Le chrétien vit (essaie de vivre) tout cela en lien avec le Christ. Pâques nous rappelle que le Christ est infiniment plus qu’un modèle, un beau personnage d’un passé lointain. Il vit ! Il nous appelle à nous aimer, à pardonner, à partager…

Le Christ vivant vient à notre secours. Á une condition – car Il respecte notre liberté – : que nous L’acceptions comme la force et le guide de notre vie. Dans l’évangile selon saint Jean, nous lisons : « Demeurez en moi, comme je demeure en vous ! De même que le sarment, s’il ne de- meure sur la vigne ne peut de lui-même produire du fruit, ainsi vous non plus si vous ne demeurez en moi. » (Jean 15, 4). La foi chrétienne est donc d’ordre relationnel. Le chrétien, souvent en trébuchant, essaie de vivre la parole de saint Paul dans son épître aux chrétiens en Galatie : « Je vis, mais ce n’est plus moi, c’est le Christ qui vit en moi. » (Galates 2, 20).     Il y a le lien d’amitié entre le Christ vivant et moi et en Lui avec tous les autres qui, en Lui, sont mes frères et sœurs à respecter et à aimer.
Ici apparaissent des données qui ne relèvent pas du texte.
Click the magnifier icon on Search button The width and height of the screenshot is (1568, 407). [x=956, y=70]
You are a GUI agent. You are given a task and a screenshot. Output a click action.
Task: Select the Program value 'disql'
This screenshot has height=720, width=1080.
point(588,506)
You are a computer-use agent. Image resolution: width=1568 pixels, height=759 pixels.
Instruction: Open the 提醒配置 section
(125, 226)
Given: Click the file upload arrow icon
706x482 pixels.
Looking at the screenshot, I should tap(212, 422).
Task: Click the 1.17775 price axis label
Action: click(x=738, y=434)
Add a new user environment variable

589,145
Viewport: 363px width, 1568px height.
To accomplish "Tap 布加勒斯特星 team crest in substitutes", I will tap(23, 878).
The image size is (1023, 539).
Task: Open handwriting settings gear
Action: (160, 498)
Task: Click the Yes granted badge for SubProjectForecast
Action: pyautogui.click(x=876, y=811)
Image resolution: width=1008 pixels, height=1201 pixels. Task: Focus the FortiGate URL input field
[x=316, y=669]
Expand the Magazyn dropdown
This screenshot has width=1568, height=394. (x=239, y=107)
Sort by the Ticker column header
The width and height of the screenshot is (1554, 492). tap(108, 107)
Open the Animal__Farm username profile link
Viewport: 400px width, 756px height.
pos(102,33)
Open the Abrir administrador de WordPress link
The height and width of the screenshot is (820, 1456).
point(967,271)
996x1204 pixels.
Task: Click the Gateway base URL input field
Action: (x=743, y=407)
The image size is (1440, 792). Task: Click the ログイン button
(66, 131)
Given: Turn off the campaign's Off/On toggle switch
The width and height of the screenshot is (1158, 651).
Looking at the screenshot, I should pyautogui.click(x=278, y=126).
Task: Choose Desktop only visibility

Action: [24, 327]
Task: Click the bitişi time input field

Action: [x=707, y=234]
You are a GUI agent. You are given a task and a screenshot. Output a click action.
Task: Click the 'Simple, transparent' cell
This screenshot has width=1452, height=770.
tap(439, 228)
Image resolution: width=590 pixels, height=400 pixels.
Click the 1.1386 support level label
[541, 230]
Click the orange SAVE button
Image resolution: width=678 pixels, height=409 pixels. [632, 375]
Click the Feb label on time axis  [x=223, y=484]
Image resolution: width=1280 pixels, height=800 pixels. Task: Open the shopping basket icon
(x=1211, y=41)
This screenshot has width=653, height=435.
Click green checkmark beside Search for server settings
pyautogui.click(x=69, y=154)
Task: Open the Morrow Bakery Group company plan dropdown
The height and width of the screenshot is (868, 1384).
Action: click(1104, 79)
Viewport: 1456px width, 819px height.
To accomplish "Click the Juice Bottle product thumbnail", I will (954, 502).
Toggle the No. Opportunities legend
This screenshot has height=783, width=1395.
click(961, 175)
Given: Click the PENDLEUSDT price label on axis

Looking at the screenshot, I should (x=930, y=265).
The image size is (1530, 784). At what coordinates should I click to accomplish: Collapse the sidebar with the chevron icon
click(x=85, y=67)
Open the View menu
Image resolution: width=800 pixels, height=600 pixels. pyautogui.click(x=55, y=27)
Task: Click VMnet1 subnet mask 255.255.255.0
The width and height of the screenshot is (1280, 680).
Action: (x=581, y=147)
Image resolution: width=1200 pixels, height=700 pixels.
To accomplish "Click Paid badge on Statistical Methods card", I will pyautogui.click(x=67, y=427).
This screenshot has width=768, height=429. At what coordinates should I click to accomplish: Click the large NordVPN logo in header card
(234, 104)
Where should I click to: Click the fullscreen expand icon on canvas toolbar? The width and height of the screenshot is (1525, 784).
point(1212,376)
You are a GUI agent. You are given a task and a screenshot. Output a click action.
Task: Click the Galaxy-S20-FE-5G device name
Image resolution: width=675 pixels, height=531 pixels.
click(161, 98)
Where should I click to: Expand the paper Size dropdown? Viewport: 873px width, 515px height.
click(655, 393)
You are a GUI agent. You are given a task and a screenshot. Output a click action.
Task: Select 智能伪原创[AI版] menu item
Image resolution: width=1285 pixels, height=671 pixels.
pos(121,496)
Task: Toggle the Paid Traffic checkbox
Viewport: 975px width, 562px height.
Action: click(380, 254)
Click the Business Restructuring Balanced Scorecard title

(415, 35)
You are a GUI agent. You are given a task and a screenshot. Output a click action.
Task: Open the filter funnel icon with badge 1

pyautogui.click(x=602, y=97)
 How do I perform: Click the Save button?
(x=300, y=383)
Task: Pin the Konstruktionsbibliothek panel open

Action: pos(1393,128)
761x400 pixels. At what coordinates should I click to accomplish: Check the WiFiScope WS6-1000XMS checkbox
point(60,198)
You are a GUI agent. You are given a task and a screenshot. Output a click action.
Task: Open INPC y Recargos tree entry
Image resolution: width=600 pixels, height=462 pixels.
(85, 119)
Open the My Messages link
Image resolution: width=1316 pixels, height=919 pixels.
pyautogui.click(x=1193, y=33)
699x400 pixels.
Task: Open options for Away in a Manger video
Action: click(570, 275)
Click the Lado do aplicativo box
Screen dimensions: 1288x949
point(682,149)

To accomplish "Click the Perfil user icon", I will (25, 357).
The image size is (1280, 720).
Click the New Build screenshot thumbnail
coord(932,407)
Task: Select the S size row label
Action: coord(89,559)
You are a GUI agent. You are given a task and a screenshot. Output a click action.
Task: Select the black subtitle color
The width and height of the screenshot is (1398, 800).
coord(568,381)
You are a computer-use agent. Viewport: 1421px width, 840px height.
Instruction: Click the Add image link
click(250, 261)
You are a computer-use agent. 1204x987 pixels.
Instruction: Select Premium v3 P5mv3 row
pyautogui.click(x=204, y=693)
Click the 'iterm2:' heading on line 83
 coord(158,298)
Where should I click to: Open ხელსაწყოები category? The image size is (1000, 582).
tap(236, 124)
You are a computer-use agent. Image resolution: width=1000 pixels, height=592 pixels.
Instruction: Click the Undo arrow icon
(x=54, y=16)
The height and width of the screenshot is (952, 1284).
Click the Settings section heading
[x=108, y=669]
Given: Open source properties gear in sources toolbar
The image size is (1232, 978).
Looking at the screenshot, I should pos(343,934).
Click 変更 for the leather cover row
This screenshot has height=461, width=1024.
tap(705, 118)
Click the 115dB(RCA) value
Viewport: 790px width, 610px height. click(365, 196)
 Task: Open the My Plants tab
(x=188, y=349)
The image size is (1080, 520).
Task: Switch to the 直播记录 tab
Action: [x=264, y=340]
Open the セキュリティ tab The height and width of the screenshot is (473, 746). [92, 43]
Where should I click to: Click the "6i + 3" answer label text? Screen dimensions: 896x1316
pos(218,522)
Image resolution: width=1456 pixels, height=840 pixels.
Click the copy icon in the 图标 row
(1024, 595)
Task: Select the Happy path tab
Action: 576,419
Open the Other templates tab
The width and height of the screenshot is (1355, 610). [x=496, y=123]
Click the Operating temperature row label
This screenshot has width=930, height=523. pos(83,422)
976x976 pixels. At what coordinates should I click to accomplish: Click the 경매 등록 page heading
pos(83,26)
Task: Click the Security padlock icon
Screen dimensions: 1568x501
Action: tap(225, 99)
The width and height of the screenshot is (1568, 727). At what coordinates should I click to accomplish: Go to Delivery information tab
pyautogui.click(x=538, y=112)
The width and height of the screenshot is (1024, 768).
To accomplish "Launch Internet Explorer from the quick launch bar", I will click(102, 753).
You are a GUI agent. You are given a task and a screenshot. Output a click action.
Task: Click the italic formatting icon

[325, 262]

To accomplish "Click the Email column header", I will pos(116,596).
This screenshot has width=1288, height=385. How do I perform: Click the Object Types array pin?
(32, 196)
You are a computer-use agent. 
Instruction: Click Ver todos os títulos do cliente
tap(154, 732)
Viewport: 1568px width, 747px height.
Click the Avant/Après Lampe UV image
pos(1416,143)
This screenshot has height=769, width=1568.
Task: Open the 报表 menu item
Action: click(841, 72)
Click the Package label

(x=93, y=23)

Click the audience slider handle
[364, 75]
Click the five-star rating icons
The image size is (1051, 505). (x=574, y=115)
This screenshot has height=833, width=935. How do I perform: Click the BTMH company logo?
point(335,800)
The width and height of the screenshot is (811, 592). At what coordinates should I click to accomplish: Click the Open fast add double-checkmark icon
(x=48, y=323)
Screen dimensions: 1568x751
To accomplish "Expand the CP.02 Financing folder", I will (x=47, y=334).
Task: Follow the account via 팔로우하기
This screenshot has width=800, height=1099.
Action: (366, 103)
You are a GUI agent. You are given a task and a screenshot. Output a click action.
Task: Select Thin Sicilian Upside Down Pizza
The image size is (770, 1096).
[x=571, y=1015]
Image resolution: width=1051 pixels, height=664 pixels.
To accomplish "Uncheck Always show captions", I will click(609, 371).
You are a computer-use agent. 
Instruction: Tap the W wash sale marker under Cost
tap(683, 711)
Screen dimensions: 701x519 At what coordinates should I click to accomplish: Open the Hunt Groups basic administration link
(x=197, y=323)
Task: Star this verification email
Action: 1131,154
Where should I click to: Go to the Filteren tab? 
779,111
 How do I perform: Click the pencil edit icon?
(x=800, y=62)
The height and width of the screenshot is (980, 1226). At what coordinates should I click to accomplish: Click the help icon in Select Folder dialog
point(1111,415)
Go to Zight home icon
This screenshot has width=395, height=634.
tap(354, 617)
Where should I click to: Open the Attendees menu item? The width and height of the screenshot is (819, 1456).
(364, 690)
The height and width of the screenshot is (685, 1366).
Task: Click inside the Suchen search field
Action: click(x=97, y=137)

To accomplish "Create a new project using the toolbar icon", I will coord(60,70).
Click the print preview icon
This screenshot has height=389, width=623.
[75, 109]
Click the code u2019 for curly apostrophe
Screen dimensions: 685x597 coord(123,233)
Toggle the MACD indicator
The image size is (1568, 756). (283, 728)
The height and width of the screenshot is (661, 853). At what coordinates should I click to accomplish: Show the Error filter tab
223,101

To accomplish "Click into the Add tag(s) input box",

Voici quelques suggestions pour vivre notre vie quotidienne non pas comme un confinement mais comme un élargissement de notre cœur qui peut davantage s’ouvrir vers Dieu et vers notre prochain.

  • Maintenant que nous ne pouvons plus nous rendre à l’église, même pas pour Pâques, vivons en communion avec tous les chrétiens dans le monde qui n’ont pas accès facilement à la Table du Seigneur. Unissons-nous à eux par les eucharisties diffusées par la radio et la télévision.
  • Pourquoi ne pas créer un coin de prière dans sa maison, studio ou appartement, pour soi ou pour toute la famille ?
  • Si l’Église est bien l’endroit où Dieu est chez Lui, où Il est respecté et aimé, la famille en est la plus petite cellule. Jésus n’a-t-Il pas dit : « Là où deux ou trois se trouvent réunis en mon nom, je suis au milieu d‘eux. » ? (Mt 18, 20). Ce temps spécial peut être l’occasion de prier ensemble, d’inventer un petit rituel pour laisser Dieu prendre davantage sa place au cœur du foyer.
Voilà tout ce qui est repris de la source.